§ **Exercise prompt**
Can you copy each of the following rows word for word, leaving nothing out?

§ **Working data**
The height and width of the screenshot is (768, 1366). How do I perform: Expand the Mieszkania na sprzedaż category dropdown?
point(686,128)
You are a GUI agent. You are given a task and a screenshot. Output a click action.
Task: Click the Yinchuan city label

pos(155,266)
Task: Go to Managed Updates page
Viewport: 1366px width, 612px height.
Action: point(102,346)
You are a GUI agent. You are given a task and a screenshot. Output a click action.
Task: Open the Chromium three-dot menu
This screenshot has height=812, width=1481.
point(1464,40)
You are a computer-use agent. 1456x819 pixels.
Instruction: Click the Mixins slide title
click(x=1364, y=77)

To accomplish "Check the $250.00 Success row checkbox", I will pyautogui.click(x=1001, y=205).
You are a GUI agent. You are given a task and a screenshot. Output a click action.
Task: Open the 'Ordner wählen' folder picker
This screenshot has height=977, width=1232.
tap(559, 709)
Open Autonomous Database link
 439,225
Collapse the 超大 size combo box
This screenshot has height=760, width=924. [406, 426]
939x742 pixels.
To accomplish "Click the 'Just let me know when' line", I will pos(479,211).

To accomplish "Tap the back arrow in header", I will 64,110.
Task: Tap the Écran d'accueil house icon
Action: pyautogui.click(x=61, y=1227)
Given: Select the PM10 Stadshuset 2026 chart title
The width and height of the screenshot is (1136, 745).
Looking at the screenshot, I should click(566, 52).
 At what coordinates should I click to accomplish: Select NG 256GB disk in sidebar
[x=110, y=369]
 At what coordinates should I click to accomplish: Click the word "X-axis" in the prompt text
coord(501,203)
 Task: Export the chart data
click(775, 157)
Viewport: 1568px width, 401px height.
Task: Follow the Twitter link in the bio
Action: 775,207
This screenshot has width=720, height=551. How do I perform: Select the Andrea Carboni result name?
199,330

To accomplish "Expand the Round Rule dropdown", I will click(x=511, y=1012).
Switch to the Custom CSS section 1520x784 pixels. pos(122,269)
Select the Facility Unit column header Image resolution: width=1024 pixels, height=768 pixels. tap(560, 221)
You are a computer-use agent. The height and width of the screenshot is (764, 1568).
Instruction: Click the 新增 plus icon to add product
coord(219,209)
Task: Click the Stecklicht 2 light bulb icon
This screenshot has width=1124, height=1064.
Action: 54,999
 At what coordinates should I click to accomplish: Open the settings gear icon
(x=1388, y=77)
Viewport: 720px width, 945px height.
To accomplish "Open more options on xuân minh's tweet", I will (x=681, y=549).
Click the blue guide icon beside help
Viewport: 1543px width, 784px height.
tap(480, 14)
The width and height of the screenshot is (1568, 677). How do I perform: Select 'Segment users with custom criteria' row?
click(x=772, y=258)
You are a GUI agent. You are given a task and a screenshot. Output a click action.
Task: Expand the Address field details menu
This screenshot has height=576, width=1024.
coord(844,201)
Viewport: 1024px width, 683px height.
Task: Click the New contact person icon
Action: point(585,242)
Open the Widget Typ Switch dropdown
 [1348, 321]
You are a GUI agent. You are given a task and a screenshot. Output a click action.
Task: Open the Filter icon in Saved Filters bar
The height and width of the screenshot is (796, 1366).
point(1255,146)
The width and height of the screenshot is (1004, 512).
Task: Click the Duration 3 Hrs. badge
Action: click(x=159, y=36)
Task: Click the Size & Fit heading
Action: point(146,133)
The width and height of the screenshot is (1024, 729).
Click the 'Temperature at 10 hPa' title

§ **Output for this exercise**
The height and width of the screenshot is (768, 1366). How do I perform: Expand the Mieszkania na sprzedaż category dropdown?
point(686,128)
You are a GUI agent. You are given a task and a screenshot. Output a click action.
Task: Click the Yinchuan city label

pos(155,266)
Task: Go to Managed Updates page
Viewport: 1366px width, 612px height.
Action: point(102,346)
You are a GUI agent. You are given a task and a screenshot. Output a click action.
Task: Open the Chromium three-dot menu
This screenshot has height=812, width=1481.
point(1464,40)
You are a computer-use agent. 1456x819 pixels.
Instruction: Click the Mixins slide title
click(x=1364, y=77)

To accomplish "Check the $250.00 Success row checkbox", I will pyautogui.click(x=1001, y=205).
You are a GUI agent. You are given a task and a screenshot. Output a click action.
Task: Open the 'Ordner wählen' folder picker
This screenshot has height=977, width=1232.
tap(559, 709)
Open Autonomous Database link
 439,225
Collapse the 超大 size combo box
This screenshot has height=760, width=924. [406, 426]
939x742 pixels.
To accomplish "Click the 'Just let me know when' line", I will pos(479,211).

To accomplish "Tap the back arrow in header", I will 64,110.
Task: Tap the Écran d'accueil house icon
Action: pyautogui.click(x=61, y=1227)
Given: Select the PM10 Stadshuset 2026 chart title
The width and height of the screenshot is (1136, 745).
Looking at the screenshot, I should click(566, 52).
 At what coordinates should I click to accomplish: Select NG 256GB disk in sidebar
[x=110, y=369]
 At what coordinates should I click to accomplish: Click the word "X-axis" in the prompt text
coord(501,203)
 Task: Export the chart data
click(775, 157)
Viewport: 1568px width, 401px height.
Task: Follow the Twitter link in the bio
Action: 775,207
This screenshot has width=720, height=551. How do I perform: Select the Andrea Carboni result name?
199,330

To accomplish "Expand the Round Rule dropdown", I will click(x=511, y=1012).
Switch to the Custom CSS section 1520x784 pixels. pos(122,269)
Select the Facility Unit column header Image resolution: width=1024 pixels, height=768 pixels. tap(560, 221)
You are a computer-use agent. The height and width of the screenshot is (764, 1568).
Instruction: Click the 新增 plus icon to add product
coord(219,209)
Task: Click the Stecklicht 2 light bulb icon
This screenshot has width=1124, height=1064.
Action: 54,999
 At what coordinates should I click to accomplish: Open the settings gear icon
(x=1388, y=77)
Viewport: 720px width, 945px height.
To accomplish "Open more options on xuân minh's tweet", I will (x=681, y=549).
Click the blue guide icon beside help
Viewport: 1543px width, 784px height.
tap(480, 14)
The width and height of the screenshot is (1568, 677). How do I perform: Select 'Segment users with custom criteria' row?
click(x=772, y=258)
You are a GUI agent. You are given a task and a screenshot. Output a click action.
Task: Expand the Address field details menu
This screenshot has height=576, width=1024.
coord(844,201)
Viewport: 1024px width, 683px height.
Task: Click the New contact person icon
Action: point(585,242)
Open the Widget Typ Switch dropdown
 [1348, 321]
You are a GUI agent. You are given a task and a screenshot. Output a click action.
Task: Open the Filter icon in Saved Filters bar
The height and width of the screenshot is (796, 1366).
point(1255,146)
The width and height of the screenshot is (1004, 512).
Task: Click the Duration 3 Hrs. badge
Action: click(x=159, y=36)
Task: Click the Size & Fit heading
Action: point(146,133)
The width and height of the screenshot is (1024, 729).
Click the 'Temperature at 10 hPa' title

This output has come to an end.